Rust for C++ developers part 4: Enums, destructuring and pattern matching
Rust enums are similar to the ones in C++ with one subtle difference - Rust ones allow you to bundle additional data with each variant. This feature combined with destructuring and pattern matching is very powerful. What I find interesting is that each feature is nothing special on its own but combining them together allows you to write very elegant code. In my opinion these are one of the coolest features of Rust. Let's start with enums.
Enums
We can declare an enum like this:
enum OpMode { Server, Client, }
Each enums represents a new type. You can have a function with an enum for an input parameter and so
on. For example fn start(mode: OpMode) {}
can be invoked with a concrete enum variant like
start(OpMode::Server);
.
Attaching data to each enum variant is done like this:
enum OpMode { Server { port: u32, max_conns: usize }, Client(u32, u16), }
First note that Server
and Client
have got different data attached to them.
Second note that there are two ways to attach additional data to an enum. Server
uses struct-like
syntax which means you have got named fields like in a struct. Client
uses a tuple-like syntax.
There are no field names and each field is accessed by its index. Named fields are better when there
are a lot of parameters.
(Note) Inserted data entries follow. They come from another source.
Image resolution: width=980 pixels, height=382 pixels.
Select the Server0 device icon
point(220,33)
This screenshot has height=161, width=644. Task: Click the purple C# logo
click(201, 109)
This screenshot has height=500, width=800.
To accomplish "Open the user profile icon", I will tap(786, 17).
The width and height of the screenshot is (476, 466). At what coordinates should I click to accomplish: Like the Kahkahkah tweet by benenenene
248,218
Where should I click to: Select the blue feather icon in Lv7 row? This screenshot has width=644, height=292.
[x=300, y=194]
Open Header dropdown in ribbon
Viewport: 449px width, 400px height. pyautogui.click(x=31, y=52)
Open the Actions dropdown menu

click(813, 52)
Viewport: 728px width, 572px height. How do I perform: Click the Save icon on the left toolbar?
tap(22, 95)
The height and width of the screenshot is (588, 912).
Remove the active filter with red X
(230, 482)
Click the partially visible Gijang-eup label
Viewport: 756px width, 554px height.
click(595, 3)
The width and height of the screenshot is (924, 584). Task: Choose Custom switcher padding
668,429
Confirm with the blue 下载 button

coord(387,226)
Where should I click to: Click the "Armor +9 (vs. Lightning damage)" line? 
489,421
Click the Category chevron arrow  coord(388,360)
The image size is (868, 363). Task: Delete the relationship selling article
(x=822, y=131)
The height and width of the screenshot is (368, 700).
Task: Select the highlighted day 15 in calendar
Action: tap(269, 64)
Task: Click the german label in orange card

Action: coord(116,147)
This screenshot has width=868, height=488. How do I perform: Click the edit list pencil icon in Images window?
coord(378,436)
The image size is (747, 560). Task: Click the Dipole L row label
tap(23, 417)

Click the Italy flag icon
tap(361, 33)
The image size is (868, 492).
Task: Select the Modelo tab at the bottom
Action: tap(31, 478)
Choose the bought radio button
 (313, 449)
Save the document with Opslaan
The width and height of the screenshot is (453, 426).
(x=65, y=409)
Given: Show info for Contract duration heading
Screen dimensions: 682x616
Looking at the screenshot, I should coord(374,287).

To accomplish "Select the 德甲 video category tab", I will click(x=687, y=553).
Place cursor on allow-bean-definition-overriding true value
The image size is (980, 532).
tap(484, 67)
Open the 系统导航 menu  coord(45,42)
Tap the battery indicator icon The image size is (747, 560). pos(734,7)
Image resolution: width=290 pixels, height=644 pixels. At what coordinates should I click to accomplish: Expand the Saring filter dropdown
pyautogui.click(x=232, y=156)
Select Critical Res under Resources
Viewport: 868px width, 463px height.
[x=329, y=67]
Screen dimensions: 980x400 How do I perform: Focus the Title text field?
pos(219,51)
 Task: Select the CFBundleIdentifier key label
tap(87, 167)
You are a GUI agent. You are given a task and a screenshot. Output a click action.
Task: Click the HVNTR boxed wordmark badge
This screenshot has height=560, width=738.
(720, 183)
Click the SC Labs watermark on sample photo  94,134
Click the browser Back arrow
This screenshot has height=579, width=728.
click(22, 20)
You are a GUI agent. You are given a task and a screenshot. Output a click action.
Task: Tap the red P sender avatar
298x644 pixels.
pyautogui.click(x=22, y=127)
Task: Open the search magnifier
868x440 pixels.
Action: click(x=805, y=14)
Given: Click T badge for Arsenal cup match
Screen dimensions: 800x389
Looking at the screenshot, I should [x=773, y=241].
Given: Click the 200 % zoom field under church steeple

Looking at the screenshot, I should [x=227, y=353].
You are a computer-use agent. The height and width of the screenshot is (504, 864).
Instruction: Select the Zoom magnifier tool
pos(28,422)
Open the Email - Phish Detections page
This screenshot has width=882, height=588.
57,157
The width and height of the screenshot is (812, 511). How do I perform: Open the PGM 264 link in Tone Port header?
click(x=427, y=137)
Tuples are a good fit for self-explanatory data types (e.g. complex
numbers, coordinates). Both are used in practice.
The next logical question is if the enum has got additional data attached to each variant how do we access it? To answer this question we need two more concepts from the Rust language - destructuring and pattern matching.
Destructuring
Destructuring means to bind a variable to each element/field of a type containing multiple elements (tuple, array) or multiple fields (struct, enum). This is probably too vague so let's see some examples. We'll use a tuple to demonstrate the syntax and then show examples with some other data types.
Destructuring a tuple means to bind its values to separate variables. For example:
fn main() { let data = (1, 2, 3); let (first, second, third) = data; assert_eq!(first, 1); assert_eq!(second, 2); assert_eq!(third, 3); }
Here data
is a tuple with three elements. We want to destructure it into three separate variables:
first
, second
and third
. Have a look at the assignment operation on the second line in main
.
On the left side we use let
and define the three variables in braces, just as we would do if we
want to declare a tuple. On the right side of the assignment we have got the tuple we want to
destructure. Each value in the tuple will be bound to the corresponding variable name on the left
side of the assignment. assert_eq!
is a Rust macro which panics of its parameters are not equal.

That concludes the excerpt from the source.